> **ARTICLE**:
======

I do not believe for an instant that English teachers, as suggested in the first above, are demanding that students learn answers to literature questions by rote. Perhaps some foolish pupils engage in this independently in their exam panic. Perhaps grind schools encourage this. Perhaps not. I imagine examiners can spot the learned off answers at fifty paces. I cannot believe that the student who gains A1 in English has prepared for the exam in this fashion. I have never met an A1 English student who was anything other than a star. Let us not denigrate them.
Having said all that I believe that some things must be memorised. We are told that we need to store certain essentials in long term memory so as to be able to free up the working memory which we use in daily tasks. How I wish I had learned my times tables properly in 3rd class. Verbs must be learned if one is to progress in foreign languages. Even French people learn ‘bijou, caillou, chou…’ etc by heart so as to remember which nouns have a plural in x. Little bits of what we learned by heart can be recalled years later. ‘Derwent, Swale, Ure, Nid, Wharf, Aire and Don’. ‘Da Estrela, De Gata , De Gredos, Toledo, Morena, Nevada’. What fun as an adult to find oneself beside mountains and rivers we had memorised in geography class and to find we know which one comes next. When Americans talk about ‘the rust belt’ I find myself chanting ‘Detroit, Pittsburgh, Toledo, Buffalo, Wheeling, Erie, Youngstown, Chicago’.
Professional singers must memorise songs and librettos. Actors must learn their lines. Music fans happily memorise lyrics for their own pleasure. Little kids love the repetition of favourite nursery rhymes and songs. It is a big component of how language is learned. Once upon a time before everything had to be demonstrably ‘useful’ we had poetry on the curriculum of the old Inter Cert which we memorised . I remember ‘Quand je serai grand j’aurai des moustaches, un chapeau de soie, un bel habit noir…’ The point is this was useful also. That line alone taught us the irregular futures of être and avoir, that quand takes two futures unlike English and the interesting exception of bel rather than beau before the masculine h mute. We learned our prayers too God help us. I can still muster up some pity for millennial refusniks who are strangers to the Magnificat and much more.

======

> **DATA EXCERPT**:

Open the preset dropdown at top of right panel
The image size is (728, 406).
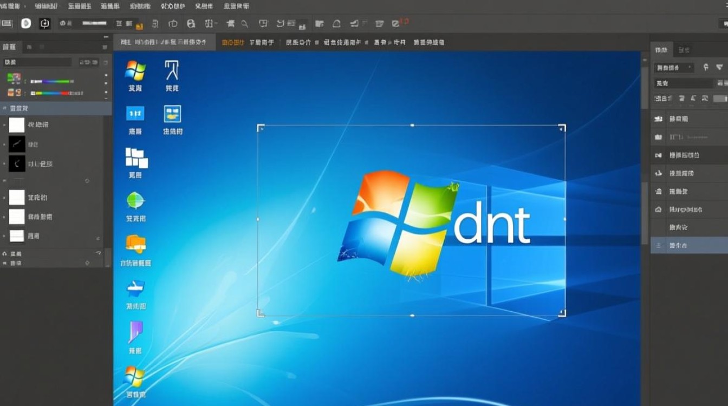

======

> **WHAT IS NEEDED**:
List the cities the writer of the essay on rote learning chants upon hearing Americans mention "the rust belt."

> **SOLUTION TO THE PROBLEM**:
Detroit, Pittsburgh, Toledo, Buffalo, Wheeling, Erie, Youngstown, Chicago